Cyber Incident Victim: Amtel-Svyaz
Date:
May 2023
Location:
Russia
Summary
Hackers targeted a Russian satellite telecommunications provider servicing military units, security services, and critical infrastructure, causing satellite terminal failures, server data destruction, and network disruptions. The attackers claimed affiliation with the Wagner Group, defacing websites with Wagner insignia and messages referencing the group's recent uprising, while leaking files allegedly showing connections between the provider and the FSB, including employee verification passwords. Despite the claims, experts assessed Wagner's involvement as unlikely due to lack of motive and history of such operations, suggesting a potential false flag by Ukrainian actors. The parent company's internet connectivity was disrupted following the incident.

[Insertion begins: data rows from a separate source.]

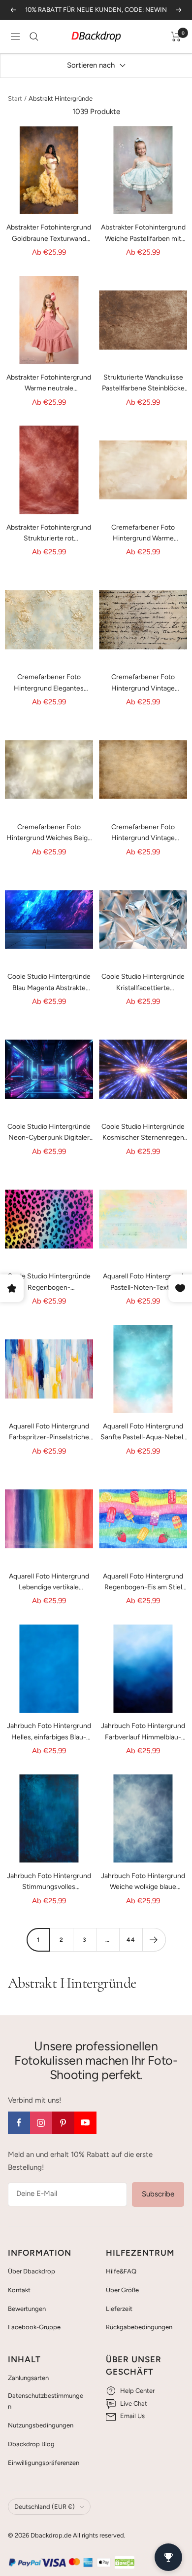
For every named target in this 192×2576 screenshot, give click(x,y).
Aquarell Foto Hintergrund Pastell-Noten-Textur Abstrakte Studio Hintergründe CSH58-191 (143, 1282)
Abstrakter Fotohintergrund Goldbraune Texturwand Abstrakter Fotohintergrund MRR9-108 (48, 233)
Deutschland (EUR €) (44, 2506)
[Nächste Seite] (153, 1939)
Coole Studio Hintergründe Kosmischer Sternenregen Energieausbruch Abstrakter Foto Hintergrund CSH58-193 (143, 1133)
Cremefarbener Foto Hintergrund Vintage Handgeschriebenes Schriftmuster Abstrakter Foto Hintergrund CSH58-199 (143, 683)
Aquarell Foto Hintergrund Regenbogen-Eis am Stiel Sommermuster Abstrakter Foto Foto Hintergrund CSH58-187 (143, 1582)
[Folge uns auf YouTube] (85, 2123)
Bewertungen (27, 2308)
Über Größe (122, 2290)
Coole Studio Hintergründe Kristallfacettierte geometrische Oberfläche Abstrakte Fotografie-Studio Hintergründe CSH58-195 (143, 983)
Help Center (137, 2390)
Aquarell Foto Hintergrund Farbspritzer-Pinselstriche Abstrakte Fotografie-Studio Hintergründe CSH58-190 (48, 1432)
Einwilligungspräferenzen (43, 2462)
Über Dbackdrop (31, 2271)
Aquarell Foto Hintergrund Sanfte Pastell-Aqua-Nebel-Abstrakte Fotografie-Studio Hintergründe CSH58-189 (143, 1432)
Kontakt (19, 2290)
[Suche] (34, 36)
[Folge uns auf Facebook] (19, 2123)
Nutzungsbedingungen (40, 2425)
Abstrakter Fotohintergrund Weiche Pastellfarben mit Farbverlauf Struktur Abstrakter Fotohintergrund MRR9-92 (143, 233)
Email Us (132, 2416)
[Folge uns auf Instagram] (41, 2123)
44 (131, 1939)
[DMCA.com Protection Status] (124, 2562)
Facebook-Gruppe (34, 2327)
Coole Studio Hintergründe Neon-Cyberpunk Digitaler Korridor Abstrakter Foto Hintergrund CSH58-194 (49, 1133)
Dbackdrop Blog (31, 2444)
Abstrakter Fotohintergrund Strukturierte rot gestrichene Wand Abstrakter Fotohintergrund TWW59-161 (48, 533)
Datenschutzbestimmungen (45, 2401)
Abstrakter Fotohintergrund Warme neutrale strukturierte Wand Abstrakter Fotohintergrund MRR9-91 (48, 383)
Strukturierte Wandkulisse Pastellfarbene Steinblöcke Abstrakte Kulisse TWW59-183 (143, 383)
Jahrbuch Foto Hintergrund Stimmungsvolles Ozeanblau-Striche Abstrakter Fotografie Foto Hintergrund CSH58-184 (49, 1882)
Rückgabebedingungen (139, 2327)
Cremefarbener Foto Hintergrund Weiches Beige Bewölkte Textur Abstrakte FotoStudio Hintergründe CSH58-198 (49, 833)
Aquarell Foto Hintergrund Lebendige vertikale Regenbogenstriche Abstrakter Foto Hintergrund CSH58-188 (49, 1582)
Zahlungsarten (28, 2378)
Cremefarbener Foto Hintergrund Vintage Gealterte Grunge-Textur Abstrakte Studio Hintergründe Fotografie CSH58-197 (143, 833)
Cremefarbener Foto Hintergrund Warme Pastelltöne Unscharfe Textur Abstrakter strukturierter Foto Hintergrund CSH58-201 (143, 533)
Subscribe (158, 2194)
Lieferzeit (119, 2308)
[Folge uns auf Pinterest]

| CIA Posture | Motives | Tactics, Techniques & Procedures |
|---|---|---|
| Available to members | 3 motives | 3 techniques |
| Threat Actor | Type | Location |
|---|---|---|
| 1 actor | Available to members | Available to members |
Description
On or around June 1, 2023, unidentified hackers targeted Dozor, a satellite telecommunications provider under the Amtel-Svyaz corporate group, which serviced Russian military units, the Federal Security Service (FSB), power lines, oil fields, the pension fund, the northern merchant fleet, and the Bilibino nuclear power plant. The attackers claimed responsibility via Telegram, stating they caused satellite terminal failures, forced switch reboots, and destroyed server data. Concurrently, they defaced four unrelated Russian websites with messages supporting the Wagner Group private military company, displaying its insignia alongside statements referencing Wagner’s short-lived uprising against Russian military leadership. The defacement messages asserted the hack was retaliation for Wagner’s expulsion from Russia and the unresolved status of criminal cases against the group, warning, "This is just the beginning." The hackers distributed a zip file containing 674 files (PDFs, images, documents) and later released three additional files appearing to expose FSB-Dozor operational ties, including password verification procedures between Dozor employees and FSB representatives for 2023.
Internet monitoring confirmed Dozor’s connectivity dropped around 10 p.m. ET on May 31, with traffic rerouted to parent company Amtel-Svyaz. The attack disrupted critical infrastructure dependencies but yielded no public technical mitigation details from Amtel-Svyaz or Wagner Group. Cybersecurity analysts questioned Wagner’s involvement due to the group’s lack of historical cyber operations and perceived absence of motive post-uprising, suggesting potential false-flag activity. No further containment actions, forensic findings, or recovery timelines were disclosed by the affected entities or Russian authorities following the initial disruption.